▸ **Exercise aim**
All lines of the data shown below should be output exactly as they stand.

▸ **Data shown**
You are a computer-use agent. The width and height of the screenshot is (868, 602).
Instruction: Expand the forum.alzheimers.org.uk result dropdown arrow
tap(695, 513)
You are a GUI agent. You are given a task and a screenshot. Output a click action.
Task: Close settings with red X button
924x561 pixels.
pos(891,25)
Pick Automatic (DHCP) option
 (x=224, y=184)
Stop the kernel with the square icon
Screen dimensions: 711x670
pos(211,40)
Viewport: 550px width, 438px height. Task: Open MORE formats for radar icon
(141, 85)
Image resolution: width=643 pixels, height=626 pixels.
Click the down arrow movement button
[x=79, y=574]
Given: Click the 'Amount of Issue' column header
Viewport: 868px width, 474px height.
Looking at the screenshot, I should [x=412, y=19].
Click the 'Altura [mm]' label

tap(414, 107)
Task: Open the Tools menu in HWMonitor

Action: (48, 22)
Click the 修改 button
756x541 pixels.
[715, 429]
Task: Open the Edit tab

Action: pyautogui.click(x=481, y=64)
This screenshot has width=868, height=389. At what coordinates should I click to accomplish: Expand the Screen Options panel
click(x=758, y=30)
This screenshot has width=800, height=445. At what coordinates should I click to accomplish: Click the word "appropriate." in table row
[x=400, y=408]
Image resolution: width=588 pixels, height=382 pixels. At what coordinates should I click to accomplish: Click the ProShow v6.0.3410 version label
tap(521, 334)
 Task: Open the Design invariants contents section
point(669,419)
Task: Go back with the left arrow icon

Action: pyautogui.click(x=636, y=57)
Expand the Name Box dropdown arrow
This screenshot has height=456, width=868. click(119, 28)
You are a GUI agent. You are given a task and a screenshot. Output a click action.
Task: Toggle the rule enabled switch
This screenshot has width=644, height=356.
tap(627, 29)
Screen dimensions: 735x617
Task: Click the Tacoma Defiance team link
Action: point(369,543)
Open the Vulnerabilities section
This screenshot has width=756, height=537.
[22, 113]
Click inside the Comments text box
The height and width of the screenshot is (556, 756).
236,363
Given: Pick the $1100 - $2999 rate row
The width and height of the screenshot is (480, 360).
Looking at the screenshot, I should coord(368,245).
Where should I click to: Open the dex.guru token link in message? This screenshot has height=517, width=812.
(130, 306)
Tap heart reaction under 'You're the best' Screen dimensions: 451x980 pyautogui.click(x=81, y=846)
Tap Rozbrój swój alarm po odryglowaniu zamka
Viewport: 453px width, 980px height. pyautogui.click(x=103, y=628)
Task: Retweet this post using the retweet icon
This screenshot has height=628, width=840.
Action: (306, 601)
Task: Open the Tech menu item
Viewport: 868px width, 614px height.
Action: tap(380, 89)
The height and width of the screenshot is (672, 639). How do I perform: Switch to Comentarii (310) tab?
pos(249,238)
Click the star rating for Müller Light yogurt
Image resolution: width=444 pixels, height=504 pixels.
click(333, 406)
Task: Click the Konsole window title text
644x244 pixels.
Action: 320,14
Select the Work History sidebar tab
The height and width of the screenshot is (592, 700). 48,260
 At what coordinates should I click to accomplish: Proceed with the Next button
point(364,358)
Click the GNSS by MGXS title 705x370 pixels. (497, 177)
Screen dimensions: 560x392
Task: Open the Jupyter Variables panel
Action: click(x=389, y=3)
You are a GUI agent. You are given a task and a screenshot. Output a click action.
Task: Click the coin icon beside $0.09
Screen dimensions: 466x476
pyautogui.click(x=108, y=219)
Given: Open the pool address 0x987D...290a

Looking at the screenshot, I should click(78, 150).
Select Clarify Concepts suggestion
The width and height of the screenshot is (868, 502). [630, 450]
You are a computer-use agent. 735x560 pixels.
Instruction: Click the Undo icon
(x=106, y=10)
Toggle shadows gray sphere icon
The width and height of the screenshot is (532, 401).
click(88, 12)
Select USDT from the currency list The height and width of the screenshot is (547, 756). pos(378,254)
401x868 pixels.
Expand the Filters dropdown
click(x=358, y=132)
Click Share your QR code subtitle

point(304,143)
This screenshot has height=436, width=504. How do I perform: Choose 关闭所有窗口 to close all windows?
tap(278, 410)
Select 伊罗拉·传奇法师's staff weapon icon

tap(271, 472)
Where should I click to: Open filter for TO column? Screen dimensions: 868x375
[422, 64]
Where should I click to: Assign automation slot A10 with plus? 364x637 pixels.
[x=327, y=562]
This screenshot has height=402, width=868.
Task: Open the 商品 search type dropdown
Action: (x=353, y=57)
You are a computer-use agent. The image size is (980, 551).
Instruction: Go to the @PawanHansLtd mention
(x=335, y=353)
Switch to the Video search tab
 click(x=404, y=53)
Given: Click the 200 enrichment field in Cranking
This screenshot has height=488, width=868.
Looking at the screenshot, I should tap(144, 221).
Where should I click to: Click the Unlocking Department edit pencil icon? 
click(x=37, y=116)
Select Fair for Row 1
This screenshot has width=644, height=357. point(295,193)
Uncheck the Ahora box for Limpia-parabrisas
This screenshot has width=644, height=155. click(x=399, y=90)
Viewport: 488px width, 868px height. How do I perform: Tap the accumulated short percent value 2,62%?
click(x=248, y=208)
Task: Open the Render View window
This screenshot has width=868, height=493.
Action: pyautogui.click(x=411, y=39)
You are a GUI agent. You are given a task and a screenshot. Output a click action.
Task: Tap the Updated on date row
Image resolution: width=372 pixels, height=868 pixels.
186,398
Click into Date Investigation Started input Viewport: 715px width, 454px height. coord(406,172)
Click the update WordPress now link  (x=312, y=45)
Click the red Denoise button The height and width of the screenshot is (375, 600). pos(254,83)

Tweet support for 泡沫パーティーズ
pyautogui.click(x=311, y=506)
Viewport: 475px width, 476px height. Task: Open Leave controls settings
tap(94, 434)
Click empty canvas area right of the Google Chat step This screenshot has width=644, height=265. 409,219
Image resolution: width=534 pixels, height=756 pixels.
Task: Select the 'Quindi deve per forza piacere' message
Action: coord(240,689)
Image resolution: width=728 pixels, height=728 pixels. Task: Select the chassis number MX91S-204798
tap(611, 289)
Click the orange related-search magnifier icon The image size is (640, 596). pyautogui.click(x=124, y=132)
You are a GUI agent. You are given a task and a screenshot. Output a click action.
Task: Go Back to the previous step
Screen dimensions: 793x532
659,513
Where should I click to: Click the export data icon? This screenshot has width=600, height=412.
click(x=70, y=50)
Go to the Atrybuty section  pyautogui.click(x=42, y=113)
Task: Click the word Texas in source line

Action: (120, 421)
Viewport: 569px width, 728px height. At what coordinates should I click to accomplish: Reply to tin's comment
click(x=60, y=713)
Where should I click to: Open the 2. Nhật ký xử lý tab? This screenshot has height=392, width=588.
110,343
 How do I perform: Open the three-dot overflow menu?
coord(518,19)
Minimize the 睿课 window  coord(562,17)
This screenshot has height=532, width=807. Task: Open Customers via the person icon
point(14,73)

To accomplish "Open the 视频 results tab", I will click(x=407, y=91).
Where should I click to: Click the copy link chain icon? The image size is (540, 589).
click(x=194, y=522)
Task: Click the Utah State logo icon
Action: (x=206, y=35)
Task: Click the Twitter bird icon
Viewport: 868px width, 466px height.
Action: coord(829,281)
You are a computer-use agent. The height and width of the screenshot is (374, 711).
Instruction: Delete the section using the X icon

▸ **Task solution**
You are a computer-use agent. The width and height of the screenshot is (868, 602).
Instruction: Expand the forum.alzheimers.org.uk result dropdown arrow
tap(695, 513)
You are a GUI agent. You are given a task and a screenshot. Output a click action.
Task: Close settings with red X button
924x561 pixels.
pos(891,25)
Pick Automatic (DHCP) option
 (x=224, y=184)
Stop the kernel with the square icon
Screen dimensions: 711x670
pos(211,40)
Viewport: 550px width, 438px height. Task: Open MORE formats for radar icon
(141, 85)
Image resolution: width=643 pixels, height=626 pixels.
Click the down arrow movement button
[x=79, y=574]
Given: Click the 'Amount of Issue' column header
Viewport: 868px width, 474px height.
Looking at the screenshot, I should [x=412, y=19].
Click the 'Altura [mm]' label

tap(414, 107)
Task: Open the Tools menu in HWMonitor

Action: (48, 22)
Click the 修改 button
756x541 pixels.
[715, 429]
Task: Open the Edit tab

Action: pyautogui.click(x=481, y=64)
This screenshot has width=868, height=389. At what coordinates should I click to accomplish: Expand the Screen Options panel
click(x=758, y=30)
This screenshot has width=800, height=445. At what coordinates should I click to accomplish: Click the word "appropriate." in table row
[x=400, y=408]
Image resolution: width=588 pixels, height=382 pixels. At what coordinates should I click to accomplish: Click the ProShow v6.0.3410 version label
tap(521, 334)
 Task: Open the Design invariants contents section
point(669,419)
Task: Go back with the left arrow icon

Action: pyautogui.click(x=636, y=57)
Expand the Name Box dropdown arrow
This screenshot has height=456, width=868. click(119, 28)
You are a GUI agent. You are given a task and a screenshot. Output a click action.
Task: Toggle the rule enabled switch
This screenshot has width=644, height=356.
tap(627, 29)
Screen dimensions: 735x617
Task: Click the Tacoma Defiance team link
Action: point(369,543)
Open the Vulnerabilities section
This screenshot has width=756, height=537.
[22, 113]
Click inside the Comments text box
The height and width of the screenshot is (556, 756).
236,363
Given: Pick the $1100 - $2999 rate row
The width and height of the screenshot is (480, 360).
Looking at the screenshot, I should coord(368,245).
Where should I click to: Open the dex.guru token link in message? This screenshot has height=517, width=812.
(130, 306)
Tap heart reaction under 'You're the best' Screen dimensions: 451x980 pyautogui.click(x=81, y=846)
Tap Rozbrój swój alarm po odryglowaniu zamka
Viewport: 453px width, 980px height. pyautogui.click(x=103, y=628)
Task: Retweet this post using the retweet icon
This screenshot has height=628, width=840.
Action: (306, 601)
Task: Open the Tech menu item
Viewport: 868px width, 614px height.
Action: tap(380, 89)
The height and width of the screenshot is (672, 639). How do I perform: Switch to Comentarii (310) tab?
pos(249,238)
Click the star rating for Müller Light yogurt
Image resolution: width=444 pixels, height=504 pixels.
click(333, 406)
Task: Click the Konsole window title text
644x244 pixels.
Action: 320,14
Select the Work History sidebar tab
The height and width of the screenshot is (592, 700). 48,260
 At what coordinates should I click to accomplish: Proceed with the Next button
point(364,358)
Click the GNSS by MGXS title 705x370 pixels. (497, 177)
Screen dimensions: 560x392
Task: Open the Jupyter Variables panel
Action: click(x=389, y=3)
You are a GUI agent. You are given a task and a screenshot. Output a click action.
Task: Click the coin icon beside $0.09
Screen dimensions: 466x476
pyautogui.click(x=108, y=219)
Given: Open the pool address 0x987D...290a

Looking at the screenshot, I should click(78, 150).
Select Clarify Concepts suggestion
The width and height of the screenshot is (868, 502). [630, 450]
You are a computer-use agent. 735x560 pixels.
Instruction: Click the Undo icon
(x=106, y=10)
Toggle shadows gray sphere icon
The width and height of the screenshot is (532, 401).
click(88, 12)
Select USDT from the currency list The height and width of the screenshot is (547, 756). pos(378,254)
401x868 pixels.
Expand the Filters dropdown
click(x=358, y=132)
Click Share your QR code subtitle

point(304,143)
This screenshot has height=436, width=504. How do I perform: Choose 关闭所有窗口 to close all windows?
tap(278, 410)
Select 伊罗拉·传奇法师's staff weapon icon

tap(271, 472)
Where should I click to: Open filter for TO column? Screen dimensions: 868x375
[422, 64]
Where should I click to: Assign automation slot A10 with plus? 364x637 pixels.
[x=327, y=562]
This screenshot has height=402, width=868.
Task: Open the 商品 search type dropdown
Action: (x=353, y=57)
You are a computer-use agent. The image size is (980, 551).
Instruction: Go to the @PawanHansLtd mention
(x=335, y=353)
Switch to the Video search tab
 click(x=404, y=53)
Given: Click the 200 enrichment field in Cranking
This screenshot has height=488, width=868.
Looking at the screenshot, I should tap(144, 221).
Where should I click to: Click the Unlocking Department edit pencil icon? 
click(x=37, y=116)
Select Fair for Row 1
This screenshot has width=644, height=357. point(295,193)
Uncheck the Ahora box for Limpia-parabrisas
This screenshot has width=644, height=155. click(x=399, y=90)
Viewport: 488px width, 868px height. How do I perform: Tap the accumulated short percent value 2,62%?
click(x=248, y=208)
Task: Open the Render View window
This screenshot has width=868, height=493.
Action: pyautogui.click(x=411, y=39)
You are a GUI agent. You are given a task and a screenshot. Output a click action.
Task: Tap the Updated on date row
Image resolution: width=372 pixels, height=868 pixels.
186,398
Click into Date Investigation Started input Viewport: 715px width, 454px height. coord(406,172)
Click the update WordPress now link  (x=312, y=45)
Click the red Denoise button The height and width of the screenshot is (375, 600). pos(254,83)

Tweet support for 泡沫パーティーズ
pyautogui.click(x=311, y=506)
Viewport: 475px width, 476px height. Task: Open Leave controls settings
tap(94, 434)
Click empty canvas area right of the Google Chat step This screenshot has width=644, height=265. 409,219
Image resolution: width=534 pixels, height=756 pixels.
Task: Select the 'Quindi deve per forza piacere' message
Action: coord(240,689)
Image resolution: width=728 pixels, height=728 pixels. Task: Select the chassis number MX91S-204798
tap(611, 289)
Click the orange related-search magnifier icon The image size is (640, 596). pyautogui.click(x=124, y=132)
You are a GUI agent. You are given a task and a screenshot. Output a click action.
Task: Go Back to the previous step
Screen dimensions: 793x532
659,513
Where should I click to: Click the export data icon? This screenshot has width=600, height=412.
click(x=70, y=50)
Go to the Atrybuty section  pyautogui.click(x=42, y=113)
Task: Click the word Texas in source line

Action: (120, 421)
Viewport: 569px width, 728px height. At what coordinates should I click to accomplish: Reply to tin's comment
click(x=60, y=713)
Where should I click to: Open the 2. Nhật ký xử lý tab? This screenshot has height=392, width=588.
110,343
 How do I perform: Open the three-dot overflow menu?
coord(518,19)
Minimize the 睿课 window  coord(562,17)
This screenshot has height=532, width=807. Task: Open Customers via the person icon
point(14,73)

To accomplish "Open the 视频 results tab", I will click(x=407, y=91).
Where should I click to: Click the copy link chain icon? The image size is (540, 589).
click(x=194, y=522)
Task: Click the Utah State logo icon
Action: (x=206, y=35)
Task: Click the Twitter bird icon
Viewport: 868px width, 466px height.
Action: coord(829,281)
You are a computer-use agent. The height and width of the screenshot is (374, 711).
Instruction: Delete the section using the X icon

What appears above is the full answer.